- [Goal of the exercise]:
Return each line from the items below that contains the string "width". Match case exactly.

- [Input records]:
========================================================================

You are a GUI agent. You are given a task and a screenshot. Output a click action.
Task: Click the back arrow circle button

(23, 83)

========================================================================

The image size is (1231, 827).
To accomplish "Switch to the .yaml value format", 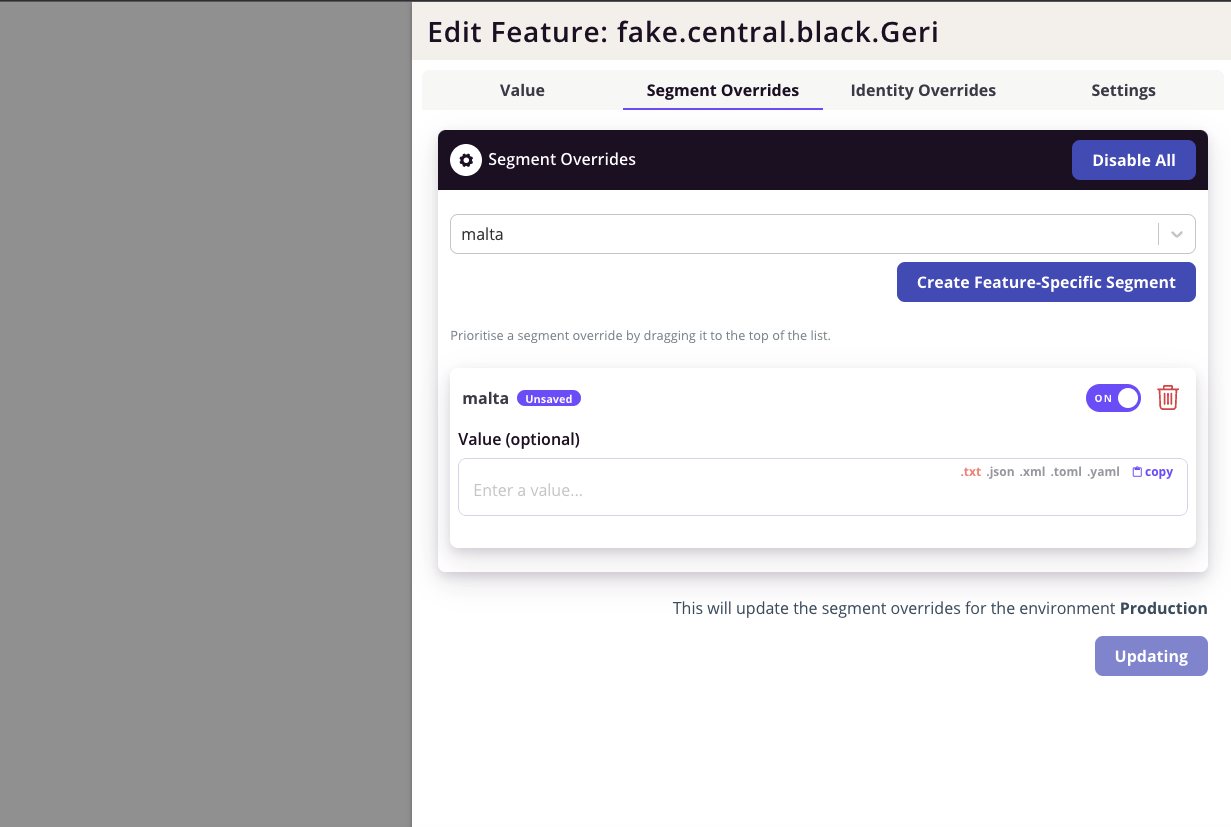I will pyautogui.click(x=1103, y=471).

========================================================================

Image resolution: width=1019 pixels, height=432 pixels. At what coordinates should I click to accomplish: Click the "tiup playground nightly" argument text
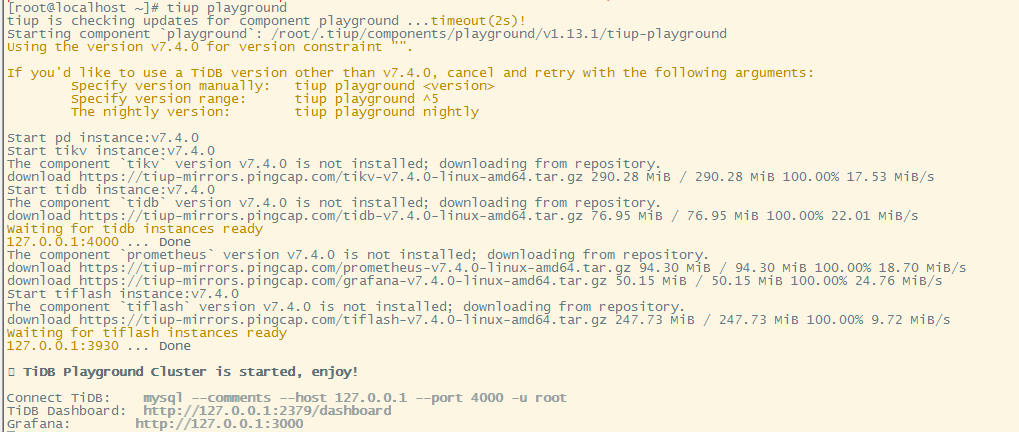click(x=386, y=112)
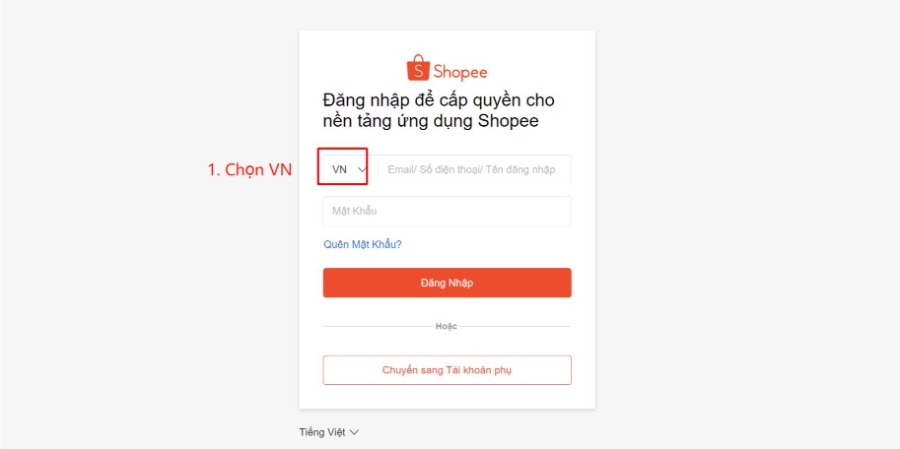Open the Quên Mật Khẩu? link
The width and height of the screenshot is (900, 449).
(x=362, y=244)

========================================================================

- [Answer below]:
Image resolution: width=1019 pixels, height=432 pixels. At what coordinates should I click to accomplish: Click the "tiup playground nightly" argument text
The width and height of the screenshot is (900, 449).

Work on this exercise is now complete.